『[実践]課題解決の新技術』(炭谷 俊樹 著)

『[実践]課題解決の新技術』

『[実践]課題解決の新技術』(炭谷 俊樹 著) 

著 者: 炭谷 俊樹
出版社: PHP研究所
発 行: 2013/02
定 価: 1,470円


【目次】
 1.偏差値型と探究型
 2.探究型生き方の実例
 3.「探究実践」の進め方
 4.探究型を育む環境

  • ■「正解」のない時代に求められる「探究実践」のメソッドを紹介

     近年、日本企業からiPhoneのような世界を席巻するイノベーションが生まれないのはなぜか。本書で著者は、それは「偏差値型」の考え方が蔓延しているからだと指摘する。「豊かになること」という共通の「正解」があった高度経済成長期とは異なり、「正解」のない現代に求められるのは「探究型」の生き方であると主張。それを実践するためのメソッドである「探究実践」の具体的な方法について順を追って解説している。この「探究実践」は神戸情報大学院大学や「東京大学i.school」等の講義でも採用されているものである。
     自分なりの解を見つけ、自らの道を開拓していくのが「探究型」の生き方だ。しかし、それは自分勝手でいいということでは決してない。志を同じくする人、自分が喜ばせたい人や貢献したい人を見つけ、一緒に何かを創造していくことである。探究型のキーワードは「自立・協創」であり、人や社会に貢献する「社会価値」といえるのだ。
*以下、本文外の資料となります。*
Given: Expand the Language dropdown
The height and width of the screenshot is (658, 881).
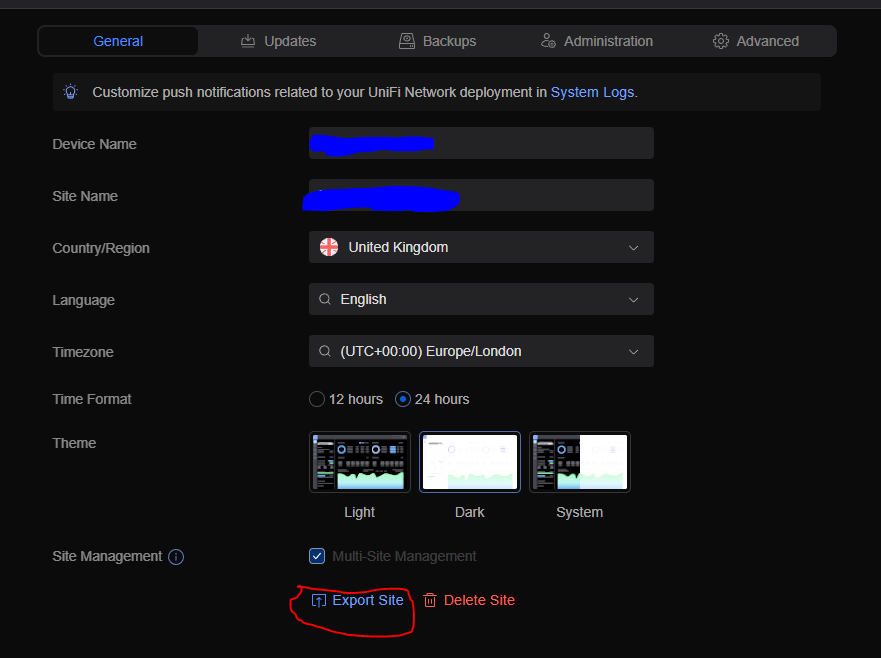Looking at the screenshot, I should (481, 299).
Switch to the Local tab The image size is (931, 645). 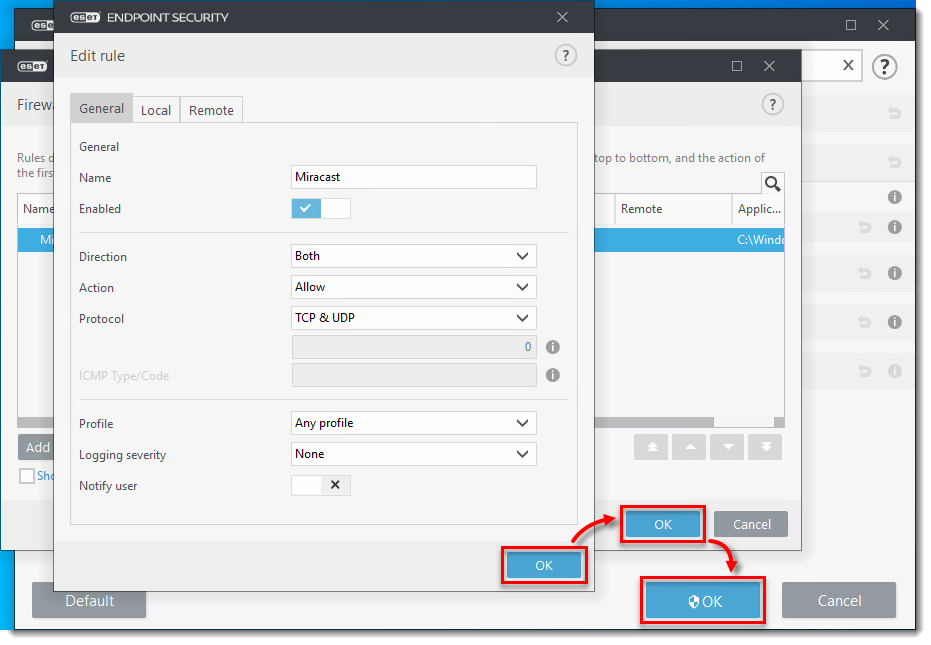(x=156, y=110)
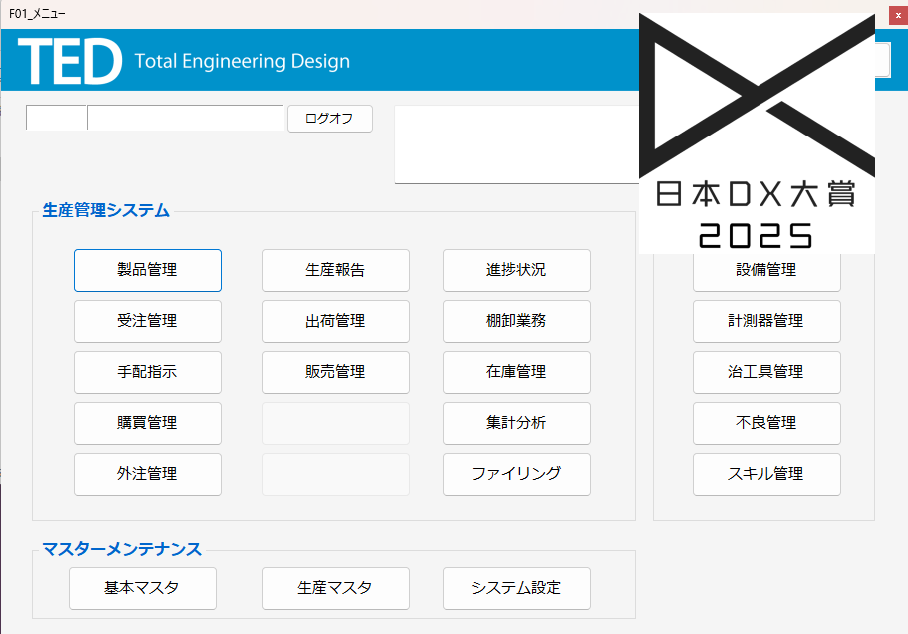Select the 在庫管理 button
Viewport: 908px width, 634px height.
click(516, 372)
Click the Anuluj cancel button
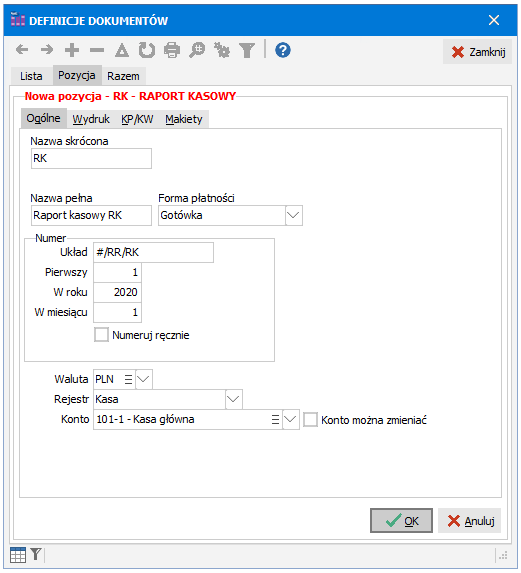521x573 pixels. [x=469, y=520]
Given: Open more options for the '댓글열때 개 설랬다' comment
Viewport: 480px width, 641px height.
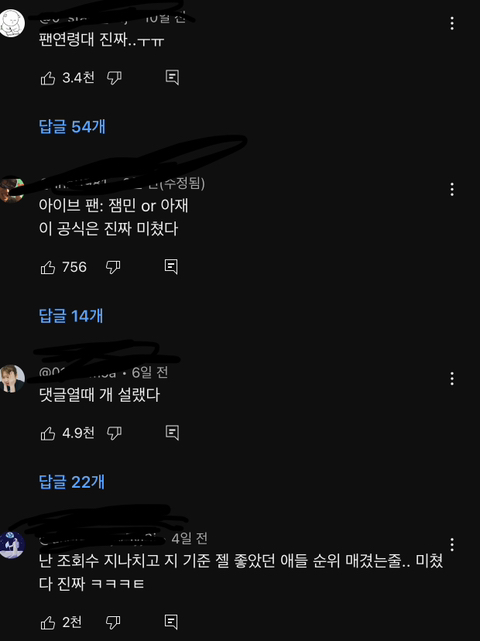Looking at the screenshot, I should click(452, 379).
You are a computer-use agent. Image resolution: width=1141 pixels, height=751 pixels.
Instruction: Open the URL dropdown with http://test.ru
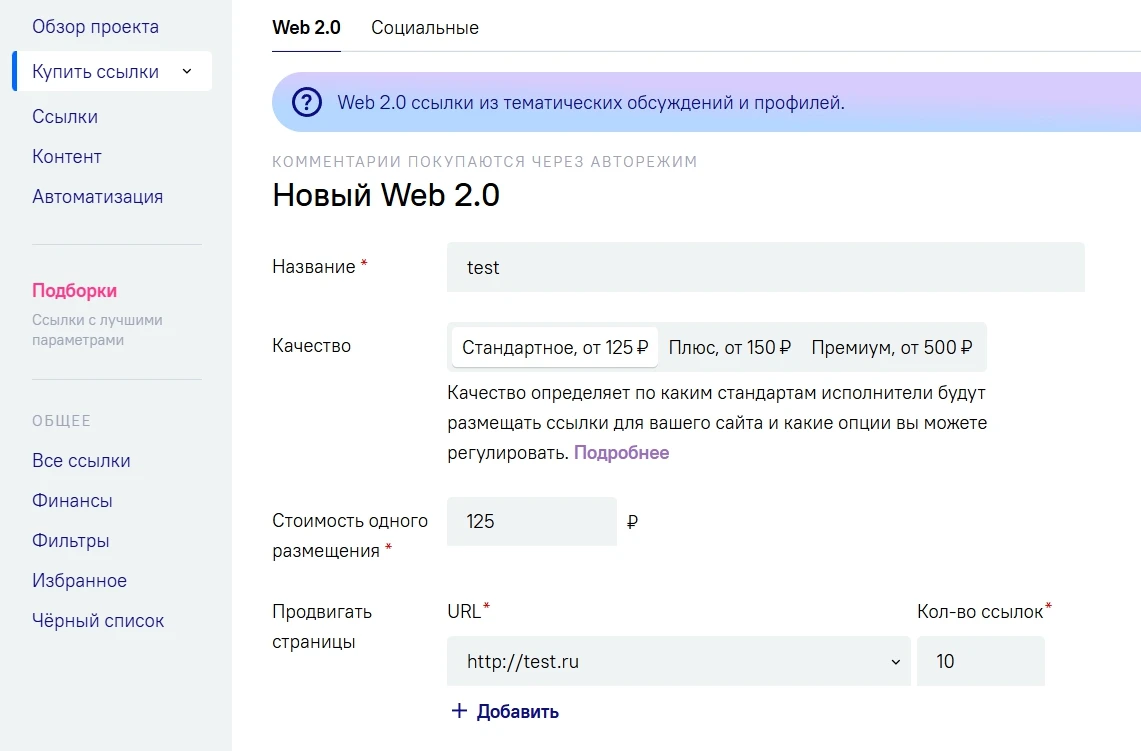[x=679, y=662]
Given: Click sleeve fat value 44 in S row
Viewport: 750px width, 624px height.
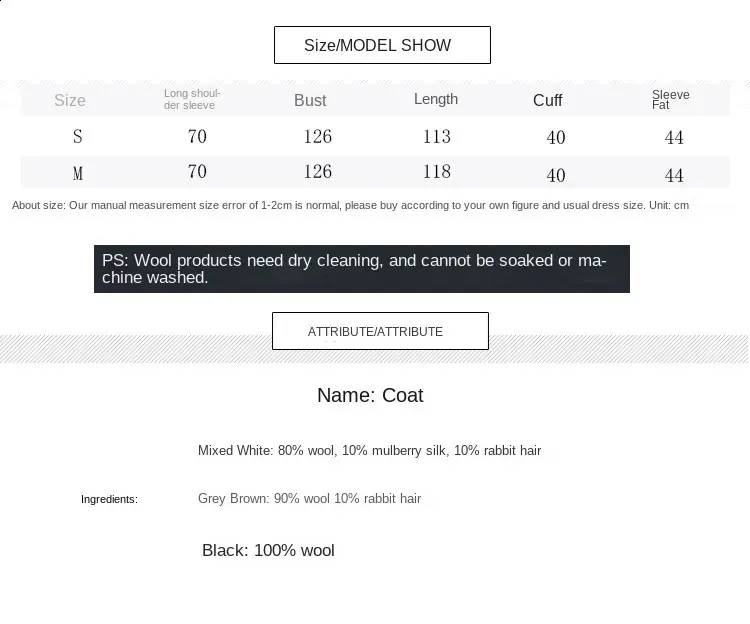Looking at the screenshot, I should (674, 138).

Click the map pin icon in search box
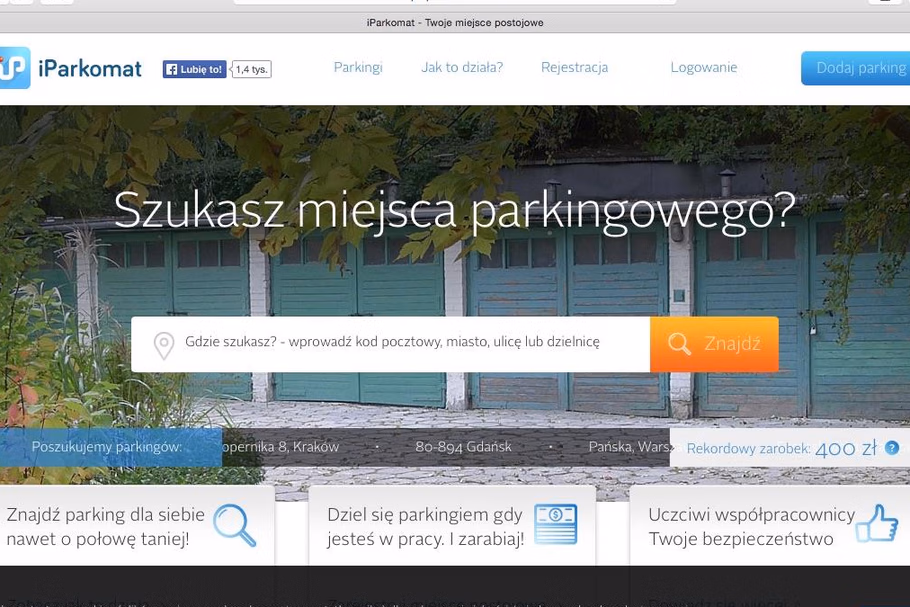pyautogui.click(x=164, y=345)
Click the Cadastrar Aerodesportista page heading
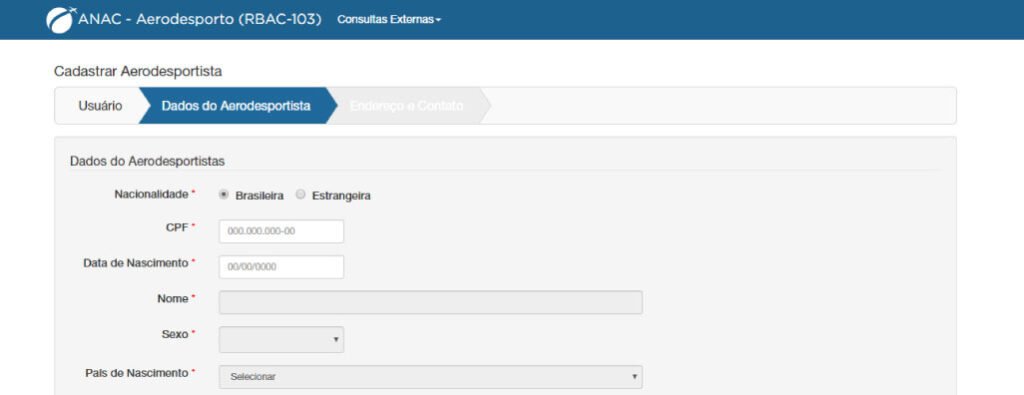Viewport: 1024px width, 395px height. click(138, 72)
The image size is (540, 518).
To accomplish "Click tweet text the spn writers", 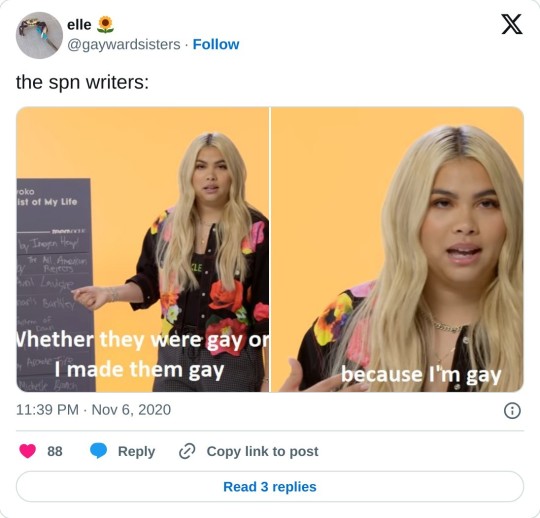I will [83, 83].
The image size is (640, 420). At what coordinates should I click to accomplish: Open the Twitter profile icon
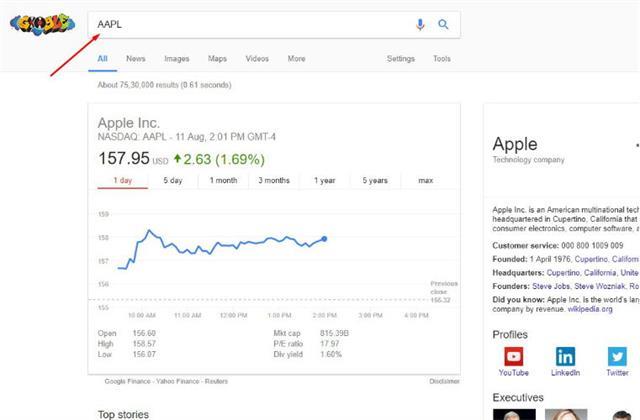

  • ■1枚のシートに「探究チャート」を作成し仮説を整理する

     「探究実践」では、まずテーマを発見し、仮説を立てる。その仮説を整理するのに役立つのが「探究チャート」だ。1枚のシートを上下に分割し、上段左側には見つけた「課題」を書く。そこから矢印を引き、上段右側には「提供価値」を置く。これは「課題」を解決することによって社会にどのような「価値」を提供したいのか、ということだ。下段は3分割し、上段に掲げたことを現実にするために必要なもの、すなわち「資金源」「技術・ノウハウ」「協力してもらう人材や組織」の三つをそれぞれ書き込んでいく。
     「提供価値」では、大胆な発想で大きな夢を描いたほうが、生き生きとしたやりがいのある探究実践ができる。Amazonはスタート時に「世界最大の書店をつくる」と目標を定めた。それに対して「どうすればいいのか」を真摯に考え、技術や人材を投入していったのだ。創業者による当初の大きな夢=「探究的発想」がなければ、今の成功は築けなかったのである。

  • ◎著者プロフィール

    神戸情報大学院大学学長、ラーンネット・グローバルスクール代表。東京大学大学院理学系研究科修士(物理学専攻)。マッキンゼーにて10年間日本企業及び北欧企業のコンサルティングに携わる。デンマークの社会や教育に感銘し、1996年、神戸で子どもの個性を活かす「ラーンネット・グローバルスクール」を開校。2005年よりビジネス・ブレークスルー大学大学院教授(2010年より客員教授)。2010年神戸情報大学院大学学長に就任。